Não pôde completar a frase. A mão dele caiu espalmada no seu rosto.

— Merecias muito mais. Merecias que utilizasse as últimas balas que tenho em marcar-te... Mas eu nunca matarei uma mulher como tu, nem lhe marcarei o rosto. Só quero cuspir todo o meu desprezo, todo o ódio que sinto por ti... e desejar que vivas muitos anos para não esqueceres isso.

E levantando de novo a mão direita, esmagou-a pesadamente mo rosto de Anabela, que estremeceu dos pés à cabeça.

—Oh!

Ted Lambert, à débil claridade da janela, viu as mãos de Anabela tremerem. Eram umas mãos tão suaves, tão finas e tão perfeitas, que uma sensação de doçura se apossou, por momentos, do coração do fugitivo. Aquelas mãos tremiam como as de sua noiva morta em Phoenix, quando ela foi procurá-lo uma noite e lhe declarou o seu amor. Mas estavam manchadas de sangue.

Ted ergueu-se. Sentia uma crescente fraqueza e compreendeu que aquilo estava pelo fim. Mas antes disso queria ver o rosto de Anabela, queria ver como eram os seus olhos, quando o visse morrer.

Deu mais um passo. A sua mão agarrou-a pelos cabelos. E teve-a tão perto que podia perceber o seu alento, mas só distinguia as suas feições de um modo estranho e confuso, como se a visse muito afastada. Os seus olhos eram incapazes, nesse momento, de penetrar as trevas do aposento e de ver claramente o que tinham na sua frente.
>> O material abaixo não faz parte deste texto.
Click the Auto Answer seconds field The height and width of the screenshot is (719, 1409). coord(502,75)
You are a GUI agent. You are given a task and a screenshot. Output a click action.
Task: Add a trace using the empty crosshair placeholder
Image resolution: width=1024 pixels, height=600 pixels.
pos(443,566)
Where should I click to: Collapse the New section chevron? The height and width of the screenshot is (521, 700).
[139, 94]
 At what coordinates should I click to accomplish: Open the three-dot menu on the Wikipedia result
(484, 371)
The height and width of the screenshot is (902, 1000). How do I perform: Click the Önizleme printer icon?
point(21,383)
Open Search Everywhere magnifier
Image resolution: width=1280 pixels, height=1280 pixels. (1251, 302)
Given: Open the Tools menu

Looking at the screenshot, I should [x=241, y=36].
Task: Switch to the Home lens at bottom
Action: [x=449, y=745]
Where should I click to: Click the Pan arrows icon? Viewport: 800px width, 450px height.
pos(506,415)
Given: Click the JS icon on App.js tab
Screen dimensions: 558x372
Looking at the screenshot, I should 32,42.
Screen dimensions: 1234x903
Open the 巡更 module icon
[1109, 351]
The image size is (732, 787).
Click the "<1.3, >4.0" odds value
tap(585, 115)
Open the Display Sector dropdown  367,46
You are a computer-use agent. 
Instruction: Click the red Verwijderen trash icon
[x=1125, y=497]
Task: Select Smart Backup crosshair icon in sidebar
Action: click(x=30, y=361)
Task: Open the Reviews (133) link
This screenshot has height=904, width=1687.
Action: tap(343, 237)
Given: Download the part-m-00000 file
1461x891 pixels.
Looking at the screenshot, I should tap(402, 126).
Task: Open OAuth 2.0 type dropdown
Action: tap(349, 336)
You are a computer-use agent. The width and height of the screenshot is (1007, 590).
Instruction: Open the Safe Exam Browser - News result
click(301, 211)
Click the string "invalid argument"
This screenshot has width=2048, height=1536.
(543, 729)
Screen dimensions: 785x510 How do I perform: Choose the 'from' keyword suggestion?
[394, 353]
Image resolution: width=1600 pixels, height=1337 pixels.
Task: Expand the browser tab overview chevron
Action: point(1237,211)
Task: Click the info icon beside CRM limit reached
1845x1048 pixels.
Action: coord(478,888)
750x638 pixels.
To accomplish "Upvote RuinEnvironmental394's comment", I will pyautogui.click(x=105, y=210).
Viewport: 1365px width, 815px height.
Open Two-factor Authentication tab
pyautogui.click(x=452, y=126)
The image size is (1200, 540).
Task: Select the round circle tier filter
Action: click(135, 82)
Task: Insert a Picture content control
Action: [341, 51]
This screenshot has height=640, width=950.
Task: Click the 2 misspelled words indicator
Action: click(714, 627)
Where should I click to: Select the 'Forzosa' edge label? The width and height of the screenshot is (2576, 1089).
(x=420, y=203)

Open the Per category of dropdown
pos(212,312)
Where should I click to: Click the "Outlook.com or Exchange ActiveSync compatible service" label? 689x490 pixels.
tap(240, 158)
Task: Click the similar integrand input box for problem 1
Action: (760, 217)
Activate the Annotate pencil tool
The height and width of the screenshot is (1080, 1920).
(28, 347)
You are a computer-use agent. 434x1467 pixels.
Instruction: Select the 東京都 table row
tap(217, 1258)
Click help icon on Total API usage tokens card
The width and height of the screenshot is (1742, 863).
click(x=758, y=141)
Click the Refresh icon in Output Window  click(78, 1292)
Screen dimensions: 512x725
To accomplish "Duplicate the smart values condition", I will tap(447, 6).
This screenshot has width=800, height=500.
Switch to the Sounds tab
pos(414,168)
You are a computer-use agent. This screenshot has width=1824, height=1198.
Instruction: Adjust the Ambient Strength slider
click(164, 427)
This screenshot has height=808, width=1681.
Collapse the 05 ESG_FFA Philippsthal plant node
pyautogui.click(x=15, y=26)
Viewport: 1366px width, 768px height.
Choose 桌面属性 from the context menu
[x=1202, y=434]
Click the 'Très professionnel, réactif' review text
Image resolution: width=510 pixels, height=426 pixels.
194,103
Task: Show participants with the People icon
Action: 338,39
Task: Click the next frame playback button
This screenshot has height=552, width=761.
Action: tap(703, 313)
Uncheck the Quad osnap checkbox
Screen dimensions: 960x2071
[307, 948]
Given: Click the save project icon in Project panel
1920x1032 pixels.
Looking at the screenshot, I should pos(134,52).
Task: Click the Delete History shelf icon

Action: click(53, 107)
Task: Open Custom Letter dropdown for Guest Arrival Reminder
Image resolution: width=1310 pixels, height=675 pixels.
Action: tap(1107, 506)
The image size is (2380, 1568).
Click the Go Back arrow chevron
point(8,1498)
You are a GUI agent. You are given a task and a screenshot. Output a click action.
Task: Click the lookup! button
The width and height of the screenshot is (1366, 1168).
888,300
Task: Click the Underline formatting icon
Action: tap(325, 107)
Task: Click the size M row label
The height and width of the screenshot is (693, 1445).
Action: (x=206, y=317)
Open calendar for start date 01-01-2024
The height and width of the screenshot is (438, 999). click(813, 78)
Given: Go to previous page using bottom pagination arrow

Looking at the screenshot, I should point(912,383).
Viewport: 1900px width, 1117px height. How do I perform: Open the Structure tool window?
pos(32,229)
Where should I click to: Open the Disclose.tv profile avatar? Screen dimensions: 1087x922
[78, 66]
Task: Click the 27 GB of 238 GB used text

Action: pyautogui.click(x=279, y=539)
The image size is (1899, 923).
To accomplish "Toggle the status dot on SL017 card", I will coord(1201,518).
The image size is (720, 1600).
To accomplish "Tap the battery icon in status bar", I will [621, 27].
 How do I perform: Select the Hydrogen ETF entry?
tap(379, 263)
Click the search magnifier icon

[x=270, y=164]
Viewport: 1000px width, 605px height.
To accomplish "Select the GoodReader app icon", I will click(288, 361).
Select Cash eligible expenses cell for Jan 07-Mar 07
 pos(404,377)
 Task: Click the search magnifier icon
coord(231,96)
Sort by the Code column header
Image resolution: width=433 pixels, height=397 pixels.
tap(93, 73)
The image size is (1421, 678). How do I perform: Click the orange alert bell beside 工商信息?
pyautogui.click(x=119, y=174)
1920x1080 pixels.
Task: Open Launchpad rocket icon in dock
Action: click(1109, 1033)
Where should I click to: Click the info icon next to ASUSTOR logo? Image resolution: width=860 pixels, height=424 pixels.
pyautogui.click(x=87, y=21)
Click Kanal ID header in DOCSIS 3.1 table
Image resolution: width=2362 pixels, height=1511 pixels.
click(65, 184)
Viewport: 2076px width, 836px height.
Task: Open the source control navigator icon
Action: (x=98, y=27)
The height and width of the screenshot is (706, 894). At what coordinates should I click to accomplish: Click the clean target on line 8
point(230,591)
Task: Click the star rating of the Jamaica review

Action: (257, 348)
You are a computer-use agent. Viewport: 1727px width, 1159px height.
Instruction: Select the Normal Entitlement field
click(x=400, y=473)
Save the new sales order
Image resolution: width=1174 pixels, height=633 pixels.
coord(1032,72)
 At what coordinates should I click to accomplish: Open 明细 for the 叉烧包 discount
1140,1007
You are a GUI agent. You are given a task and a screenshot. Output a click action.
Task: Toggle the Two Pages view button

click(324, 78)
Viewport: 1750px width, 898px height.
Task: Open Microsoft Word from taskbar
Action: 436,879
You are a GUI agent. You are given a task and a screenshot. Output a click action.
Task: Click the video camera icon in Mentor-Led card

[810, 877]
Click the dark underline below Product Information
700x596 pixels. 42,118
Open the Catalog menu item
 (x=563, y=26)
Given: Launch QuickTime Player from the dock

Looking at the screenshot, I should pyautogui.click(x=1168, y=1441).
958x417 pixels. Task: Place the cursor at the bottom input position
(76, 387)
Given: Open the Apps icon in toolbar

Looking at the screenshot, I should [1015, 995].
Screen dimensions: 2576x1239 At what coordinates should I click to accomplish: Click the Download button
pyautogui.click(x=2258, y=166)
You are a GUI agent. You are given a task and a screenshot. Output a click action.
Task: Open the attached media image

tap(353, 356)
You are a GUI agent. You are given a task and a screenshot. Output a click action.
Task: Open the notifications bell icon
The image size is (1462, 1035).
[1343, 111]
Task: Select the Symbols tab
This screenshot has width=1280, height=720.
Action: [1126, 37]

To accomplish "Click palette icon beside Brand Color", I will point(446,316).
—Larga-me! Larga-me, suplico-te!

Ted aproximou-a mais de si e o alento ardente de Anabela pareceu penetrá-lo completamente. E viu tão perto de si os seus lábios entreabertos que sentiu uma suave tentação que teve de apertar os seus, com força.

—Não compreendo por que vieste aqui... — sussurrou ela.

Ted sentiu todos os seus nervos picarem-no, como minúsculas alfinetadas. Era como uma estranha dor, da qual só poderia libertar-se, matando a mulher que tinha contra o seu peito.

A sua mão esquerda elevou-se lentamente e agarrou-lhe o pescoço, apertando-o. Anabela gemeu. Também tinha gemido assim a doce rapariga de Phoenix, a quem queria ligar a sua vida. Também havia soluçado, como agora Anabela, quando se aproximou dele para lhe dizer que estava segura de morrer.

Ted Lambert arquejou. Foi como se tivesse perdido as suas últimas energias ante a beleza da mulher, que sentia desejo de estrangular. Afrouxou a pressão dos dedos e deixou cair os braços ao longo do corpo. E sentiu, mais rápido do que nunca o fluxo do sangue.

—Não sinto ter zombado de ti esta manhã—disse com voz surda. —Merecias muito mais. Mas um rufião, como Larry Thompson, se encarregará de amargar-te os últimos dias da tua vida.

A jovem soltou novo gemido. E ele via-a cada vez mais afastada e confusa, apesar de que uma aragem fresca fazia agitar as cortinas de gaze da janela e permitia mais facilmente a passagem da luz.

Imaginou Anabela, pérfida e orgulhosa, gemendo de raiva, na sua frente, e esperando vê-lo cair morto.

—És pior do que uma cadela do deserto—disse ele, em voz baixa. — Pior do que uma hiena esfomeada.

E tentou empurrá-la. Anabela, porém, agarrou-se a ele, não para se defender, mas para abraçá-lo, como se procurasse proteção nos seus braços. Com uma expressão de espanto, Ted viu que ela chorava. E viu também o seu rosto, ligeiramente ensanguentado, os seus vestidos rasgados, que deixavam os seus ombros e o pescoço, a descoberto.